I would like to calculate the rolling number of active users that were also active x or more times in the previous y days. For simplicity lets say >3 times in 5 days
The data I have is of the form
| date | user_id |
------------------
|2019-01-01 | user1 |
|2019-01-01 | user2 |
|2019-01-01 | user1 |
|2019-01-02 | user1 |
|2019-01-02 | user3 |
|2019-01-02 | user4 |
|2019-01-03 | user2 |
|2019-01-03 | user3 |
I have tried to use aggregate functions to group user_id by date and the having a window function sum the users that exist >3 times in the 5 preceding rows. Aggregate the users by date is fine using:
SELECT date, ARRAY_AGG(distinct user_id) as users
FROM `table`
WHERE date > DATE_SUB(CURRENT_DATE(), INTERVAL 30 DAY)
GROUP BY date
Returning an array structure like this.
| date | users |
------------------
|2019-01-01 | user1 |
| | user2 |
|2019-01-02 | user1 |
| | user3 |
| | user4 |
|2019-01-03 | user2 |
| | user3 |
But here I'm stuck. Can I do something like this? But what analytical function should I use?
WITH activity as (
SELECT date, ARRAY_AGG(distinct user_id) as users
FROM `table`
WHERE date > DATE_SUB(CURRENT_DATE(), INTERVAL 30 DAY)
GROUP BY date
)
SELECT date, xxxx OVER (PARTITION BY date ORDER BY date ROWS 5 PRECEDING) as returning_users
FROM activity
The output that I would like is:
| date | returning_users |
------------------
|2019-01-01 | 123 |
|2019-01-02 | 1234 |
|2019-01-03 | 12345 |
You may well be right that there are some suitable window functions to achieve this, but I am not familiar with them if there are.

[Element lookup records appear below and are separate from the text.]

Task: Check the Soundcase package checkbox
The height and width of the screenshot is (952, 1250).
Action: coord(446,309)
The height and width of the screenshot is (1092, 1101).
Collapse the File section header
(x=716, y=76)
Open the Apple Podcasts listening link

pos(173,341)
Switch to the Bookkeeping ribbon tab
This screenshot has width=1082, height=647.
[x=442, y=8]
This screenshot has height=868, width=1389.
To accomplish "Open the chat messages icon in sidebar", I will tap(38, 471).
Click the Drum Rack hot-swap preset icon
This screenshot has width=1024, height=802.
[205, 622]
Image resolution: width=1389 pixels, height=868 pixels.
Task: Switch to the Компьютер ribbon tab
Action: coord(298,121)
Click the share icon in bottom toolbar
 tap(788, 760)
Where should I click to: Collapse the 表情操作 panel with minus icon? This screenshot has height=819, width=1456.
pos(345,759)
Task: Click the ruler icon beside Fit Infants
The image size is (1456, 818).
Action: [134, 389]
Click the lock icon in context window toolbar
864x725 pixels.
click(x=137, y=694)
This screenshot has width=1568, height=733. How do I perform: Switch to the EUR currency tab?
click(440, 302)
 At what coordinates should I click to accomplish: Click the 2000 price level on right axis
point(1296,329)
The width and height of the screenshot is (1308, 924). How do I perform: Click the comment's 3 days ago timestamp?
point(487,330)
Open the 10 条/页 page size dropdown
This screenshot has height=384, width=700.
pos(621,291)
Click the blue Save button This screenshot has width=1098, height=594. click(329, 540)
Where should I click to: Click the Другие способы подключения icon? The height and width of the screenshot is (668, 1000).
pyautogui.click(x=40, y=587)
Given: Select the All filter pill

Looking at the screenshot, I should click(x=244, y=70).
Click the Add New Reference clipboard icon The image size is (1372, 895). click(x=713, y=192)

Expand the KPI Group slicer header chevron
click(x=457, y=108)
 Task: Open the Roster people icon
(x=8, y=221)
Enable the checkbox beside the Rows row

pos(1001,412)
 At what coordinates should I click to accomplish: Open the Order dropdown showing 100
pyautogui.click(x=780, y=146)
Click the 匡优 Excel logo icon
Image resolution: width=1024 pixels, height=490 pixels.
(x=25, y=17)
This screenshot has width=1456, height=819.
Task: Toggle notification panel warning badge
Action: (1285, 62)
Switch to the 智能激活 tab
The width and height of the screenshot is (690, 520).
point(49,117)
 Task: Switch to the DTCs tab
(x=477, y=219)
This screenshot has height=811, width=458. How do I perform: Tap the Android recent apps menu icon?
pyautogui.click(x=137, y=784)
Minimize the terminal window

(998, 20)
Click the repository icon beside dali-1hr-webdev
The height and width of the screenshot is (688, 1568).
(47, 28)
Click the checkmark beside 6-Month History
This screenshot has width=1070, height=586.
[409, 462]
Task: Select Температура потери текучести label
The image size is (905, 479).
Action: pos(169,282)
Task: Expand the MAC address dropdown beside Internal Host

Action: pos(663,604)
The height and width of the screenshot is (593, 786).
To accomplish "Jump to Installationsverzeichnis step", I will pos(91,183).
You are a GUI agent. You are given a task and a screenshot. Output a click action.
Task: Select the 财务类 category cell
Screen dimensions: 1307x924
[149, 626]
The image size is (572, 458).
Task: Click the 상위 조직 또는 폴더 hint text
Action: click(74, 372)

However since there is no existing solution, here is a working method just using joins:
WITH ACTIVE_DAYS AS (
SELECT
a.date,
a.user_id,
COUNT(DISTINCT b.date) AS ActiveDays
FROM
DATA a
JOIN
DATA b
ON
a.user_id = b.user_id
AND b.date BETWEEN DATE_SUB(a.date, INTERVAL 5 DAY) AND DATE_SUB(a.date, INTERVAL 1 DAY)
GROUP BY
1,
2)
SELECT
a.date,
COUNT(DISTINCT a.user_id) AS DAU,
COUNT(DISTINCT (CASE WHEN b.ActiveDays >= 3 THEN a.user_id END)) AS DAU_Meet_Criteria
FROM
DATA a
LEFT JOIN
ACTIVE_DAYS b
ON
a.date = b.date
AND a.user_id = b.user_id
GROUP BY
1
ORDER BY
1
By editing the date_sub
functions and the case statement in the second count(distinct...
statement you could achieve some alternative logic.
Hope this helps.